[BEGIN]
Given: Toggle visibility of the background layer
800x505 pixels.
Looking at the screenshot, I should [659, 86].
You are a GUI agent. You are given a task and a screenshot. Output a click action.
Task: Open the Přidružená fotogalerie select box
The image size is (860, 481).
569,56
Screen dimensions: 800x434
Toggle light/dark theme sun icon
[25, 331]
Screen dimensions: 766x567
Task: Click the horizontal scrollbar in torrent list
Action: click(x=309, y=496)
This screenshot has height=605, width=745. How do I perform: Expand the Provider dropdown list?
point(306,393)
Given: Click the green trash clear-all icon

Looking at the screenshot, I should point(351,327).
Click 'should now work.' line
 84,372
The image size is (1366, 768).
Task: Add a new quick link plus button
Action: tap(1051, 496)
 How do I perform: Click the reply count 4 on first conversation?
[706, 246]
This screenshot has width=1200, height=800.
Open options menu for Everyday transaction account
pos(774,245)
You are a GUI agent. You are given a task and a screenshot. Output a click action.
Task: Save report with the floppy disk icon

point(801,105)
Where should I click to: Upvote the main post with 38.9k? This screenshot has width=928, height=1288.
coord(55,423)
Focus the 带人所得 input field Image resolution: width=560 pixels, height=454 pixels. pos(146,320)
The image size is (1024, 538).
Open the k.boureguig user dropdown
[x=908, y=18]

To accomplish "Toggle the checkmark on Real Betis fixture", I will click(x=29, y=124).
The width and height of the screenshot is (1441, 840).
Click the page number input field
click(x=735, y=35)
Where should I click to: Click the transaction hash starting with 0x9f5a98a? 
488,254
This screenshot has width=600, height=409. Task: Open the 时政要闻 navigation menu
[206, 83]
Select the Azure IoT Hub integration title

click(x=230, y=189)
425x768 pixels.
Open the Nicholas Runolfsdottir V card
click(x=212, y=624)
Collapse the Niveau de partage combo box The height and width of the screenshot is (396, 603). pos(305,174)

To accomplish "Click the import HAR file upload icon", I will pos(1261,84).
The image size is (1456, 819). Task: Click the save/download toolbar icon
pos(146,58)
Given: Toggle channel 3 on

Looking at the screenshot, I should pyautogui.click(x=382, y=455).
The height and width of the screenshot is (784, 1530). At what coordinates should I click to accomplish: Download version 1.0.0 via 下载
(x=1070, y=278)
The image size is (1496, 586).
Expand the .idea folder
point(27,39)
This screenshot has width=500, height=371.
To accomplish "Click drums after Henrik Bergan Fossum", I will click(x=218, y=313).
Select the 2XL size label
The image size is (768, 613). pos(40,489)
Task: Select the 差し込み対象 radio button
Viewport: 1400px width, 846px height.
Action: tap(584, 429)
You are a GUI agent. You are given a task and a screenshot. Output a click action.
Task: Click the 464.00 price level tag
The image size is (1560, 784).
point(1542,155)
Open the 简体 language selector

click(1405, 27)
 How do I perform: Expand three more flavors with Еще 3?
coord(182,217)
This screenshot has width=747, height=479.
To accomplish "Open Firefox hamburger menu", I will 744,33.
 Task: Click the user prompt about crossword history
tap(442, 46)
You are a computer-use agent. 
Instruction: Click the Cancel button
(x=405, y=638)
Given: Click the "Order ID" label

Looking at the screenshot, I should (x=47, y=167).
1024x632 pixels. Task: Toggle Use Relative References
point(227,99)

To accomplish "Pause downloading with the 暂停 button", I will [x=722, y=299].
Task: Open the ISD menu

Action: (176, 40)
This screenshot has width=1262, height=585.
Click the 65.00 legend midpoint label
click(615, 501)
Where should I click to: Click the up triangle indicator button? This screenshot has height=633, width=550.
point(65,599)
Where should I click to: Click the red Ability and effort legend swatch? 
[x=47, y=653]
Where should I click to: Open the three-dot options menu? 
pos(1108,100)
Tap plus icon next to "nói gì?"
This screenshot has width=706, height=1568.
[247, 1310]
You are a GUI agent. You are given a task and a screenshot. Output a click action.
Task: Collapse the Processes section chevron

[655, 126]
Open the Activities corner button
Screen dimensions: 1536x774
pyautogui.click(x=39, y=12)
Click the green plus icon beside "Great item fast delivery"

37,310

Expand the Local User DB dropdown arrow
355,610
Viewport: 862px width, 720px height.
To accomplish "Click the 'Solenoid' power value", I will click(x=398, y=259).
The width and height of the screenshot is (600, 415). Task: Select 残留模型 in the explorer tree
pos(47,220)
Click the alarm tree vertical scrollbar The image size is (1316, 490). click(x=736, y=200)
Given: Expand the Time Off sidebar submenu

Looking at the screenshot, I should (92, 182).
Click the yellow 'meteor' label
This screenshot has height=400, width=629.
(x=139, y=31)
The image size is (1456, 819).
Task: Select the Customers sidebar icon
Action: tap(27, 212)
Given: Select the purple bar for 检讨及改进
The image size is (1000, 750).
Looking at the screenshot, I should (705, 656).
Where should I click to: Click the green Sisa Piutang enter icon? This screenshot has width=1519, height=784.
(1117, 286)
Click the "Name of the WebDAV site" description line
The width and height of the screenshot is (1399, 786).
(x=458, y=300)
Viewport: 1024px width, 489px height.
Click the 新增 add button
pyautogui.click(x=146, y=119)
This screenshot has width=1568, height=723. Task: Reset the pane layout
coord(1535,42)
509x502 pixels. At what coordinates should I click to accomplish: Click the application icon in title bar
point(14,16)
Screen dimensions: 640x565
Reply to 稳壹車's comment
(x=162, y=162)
[END]
**Task details**
Write out the lines below verbatim, starting at the line that contains "Where should I click to: Click the red" and ending at the line that contains "pos(47,220)".

**Solution to this task**
Where should I click to: Click the red Ability and effort legend swatch? 
[x=47, y=653]
Where should I click to: Open the three-dot options menu? 
pos(1108,100)
Tap plus icon next to "nói gì?"
This screenshot has width=706, height=1568.
[247, 1310]
You are a GUI agent. You are given a task and a screenshot. Output a click action.
Task: Collapse the Processes section chevron

[655, 126]
Open the Activities corner button
Screen dimensions: 1536x774
pyautogui.click(x=39, y=12)
Click the green plus icon beside "Great item fast delivery"

37,310

Expand the Local User DB dropdown arrow
355,610
Viewport: 862px width, 720px height.
To accomplish "Click the 'Solenoid' power value", I will click(x=398, y=259).
The width and height of the screenshot is (600, 415). Task: Select 残留模型 in the explorer tree
pos(47,220)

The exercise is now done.